If there is no issue with hosting the image on a server just for the model to reference, and making it publicly accessible on the internet as a URL in terms of effort or security risks, that would be fine. However, if that poses a problem, perhaps consider using base64 encoding?

import base64
import requests

# OpenAI API Key
api_key = "YOUR_OPENAI_API_KEY"

# Function to encode the image
def encode_image(image_path):
  with open(image_path, "rb") as image_file:
    return base64.b64encode(image_file.read()).decode('utf-8')

# Path to your image
image_path = "path_to_your_image.jpg"

# Getting the base64 string
base64_image = encode_image(image_path)

headers = {
  "Content-Type": "application/json",
  "Authorization": f"Bearer {api_key}"
}

payload = {
  "model": "gpt-4o",
  "messages": [
    {
      "role": "user",
      "content": [
        {
          "type": "text",
          "text": "What’s in this image?"
        },
        {
          "type": "image_url",
          "image_url": {
            "url": f"data:image/jpeg;base64,{base64_image}"
          }
        }
      ]
    }
  ],
  "max_tokens": 300
}

response = requests.post("https://api.openai.com/v1/chat/completions", headers=headers, json=payload)

print(response.json())

This is how you can pass an image to the model using base64 encoding. It is the same method used when attaching an image in the Playground.

Thank you very much for your help for a eginner. I use GPT to mark students’ test papers. Help them improve their learning efficiency.
For example, I need to correct their wrong knowledge points. Count how often they appear. This allows students to devote more time to learning wrong knowledge points.
Therefore, confidentiality requirements are relatively low.

1 Like

Anyone who knows the URL will be able to access the image.
Please consider this and determine if it truly poses no problem.

thanks agagin.
there are no name on the paper .it’s just Grades 1-9 students. I think it ‘s ok .
My students’ financial conditions are average. Unable to bear excessive costs.

if you have any suggestions PLS tell me .

Using a base64 encoded image object for API calls incurs no additional cost.

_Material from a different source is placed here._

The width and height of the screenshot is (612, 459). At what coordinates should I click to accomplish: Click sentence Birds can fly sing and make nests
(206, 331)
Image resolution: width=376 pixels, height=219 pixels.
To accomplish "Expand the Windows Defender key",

I am wondering about the benefits of hosting an image on a server as a publicly accessible URL.

Advantages of sending a base64 encoded image object:

  • There is no need to make the image public.

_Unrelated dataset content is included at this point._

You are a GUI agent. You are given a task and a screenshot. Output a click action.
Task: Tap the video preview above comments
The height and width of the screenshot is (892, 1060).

Potential disadvantages of sending a base64 encoded image object:

  • If you are using a metered connection, such as packet communication, the payload increases, which might lead to higher communication charges. This is not a concern if you are using a fixed-line connection.

Advantages of hosting an image and making it publicly accessible via URL:

  • It can be convenient when presenting something already publicly available as a URL, like the Wikipedia example mentioned above.

Disadvantages of hosting an image and making it publicly accessible via URL:

  • The additional effort and cost of hosting the image.
  • Anyone who knows the URL will be able to access the image.

Since there is no difference in the API usage fee, I think it is better not to make the image public unless there is a reason to do so.

For a picture, I calculate the pixels to be 1900*1900.

  1. The cost of using URL to transfer is US$0.003825, by gpt price. But I have not successfully transferred to GPT. So there’s no way to know the actual cost at this time.
  2. I have used base64 encoding for transmission and consumed more than 100,000 tokens.

So what you are saying is that if I use URL transmission, 100,000 tokens will actually be consumed?

Here are the results of an API call with a base64 encoded image object of the same resolution, 1900×1900.

I can’t find the figure of 100,000 tokens anywhere.

The actual cost is the sum of these total tokens plus the cost for the vision feature.

I couldn’t find a publicly available image URL with the same resolution, so I’ve also included a test with a differently sized image URL.

I understand the concerns, but there should be no cost difference between sending a URL in the API payload and the model processing it, as the model reads and processes the image on its side.